**GIVEN ENTRIES**
-=-=-
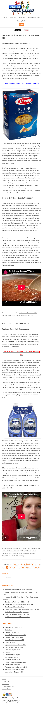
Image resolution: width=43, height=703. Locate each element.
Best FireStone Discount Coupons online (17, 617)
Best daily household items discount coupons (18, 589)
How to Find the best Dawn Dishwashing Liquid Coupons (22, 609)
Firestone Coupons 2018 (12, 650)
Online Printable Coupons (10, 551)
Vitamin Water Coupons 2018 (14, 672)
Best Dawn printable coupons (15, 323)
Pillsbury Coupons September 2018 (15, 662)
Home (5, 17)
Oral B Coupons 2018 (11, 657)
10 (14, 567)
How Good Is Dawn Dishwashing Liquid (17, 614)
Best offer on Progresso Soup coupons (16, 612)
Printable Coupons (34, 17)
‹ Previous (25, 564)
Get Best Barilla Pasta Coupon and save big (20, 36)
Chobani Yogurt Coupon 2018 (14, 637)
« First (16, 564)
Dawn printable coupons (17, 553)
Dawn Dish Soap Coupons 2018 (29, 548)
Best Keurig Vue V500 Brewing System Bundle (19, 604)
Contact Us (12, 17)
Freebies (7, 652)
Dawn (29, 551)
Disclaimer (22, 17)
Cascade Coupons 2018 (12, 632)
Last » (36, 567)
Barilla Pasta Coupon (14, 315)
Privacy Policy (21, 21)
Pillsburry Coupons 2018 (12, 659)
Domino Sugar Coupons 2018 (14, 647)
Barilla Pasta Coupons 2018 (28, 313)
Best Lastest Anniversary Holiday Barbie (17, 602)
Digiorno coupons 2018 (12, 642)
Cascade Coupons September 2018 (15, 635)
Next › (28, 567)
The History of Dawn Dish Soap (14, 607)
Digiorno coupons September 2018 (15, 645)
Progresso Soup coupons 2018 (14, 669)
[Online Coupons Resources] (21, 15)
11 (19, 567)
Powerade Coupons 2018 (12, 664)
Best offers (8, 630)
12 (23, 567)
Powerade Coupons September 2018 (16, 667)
-=-=-
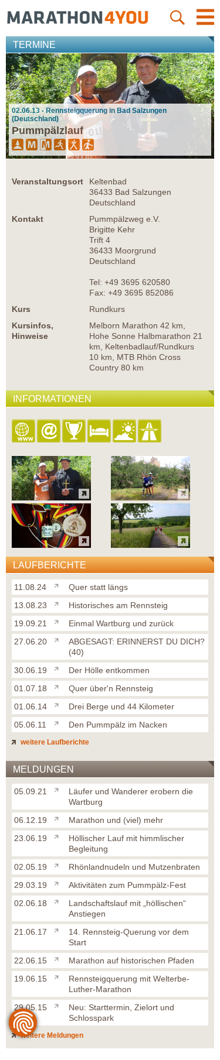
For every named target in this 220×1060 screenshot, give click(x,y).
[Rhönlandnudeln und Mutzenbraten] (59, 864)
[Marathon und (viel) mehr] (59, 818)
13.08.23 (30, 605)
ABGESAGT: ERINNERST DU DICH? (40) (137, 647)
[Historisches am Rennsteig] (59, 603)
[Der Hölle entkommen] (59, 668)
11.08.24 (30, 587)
-=-=-
**GIVEN INSTRUCTION**
Rewrite the material starting at the line containing "Best Lastest Anniversary" and ending at the line containing "[Online Coupons Resources] (21, 15)", keeping each line's text and raising every coordinate in the answers by 78. Output only those lines.

**ANSWER TO THE TASK**
Best Lastest Anniversary Holiday Barbie (95, 680)
Digiorno coupons 2018 (90, 720)
Cascade Coupons September 2018 (93, 713)
Next › (106, 645)
The History of Dawn Dish Soap (92, 685)
Digiorno coupons September 2018 (93, 723)
Progresso Soup coupons 2018 (92, 747)
[Online Coupons Resources] (99, 93)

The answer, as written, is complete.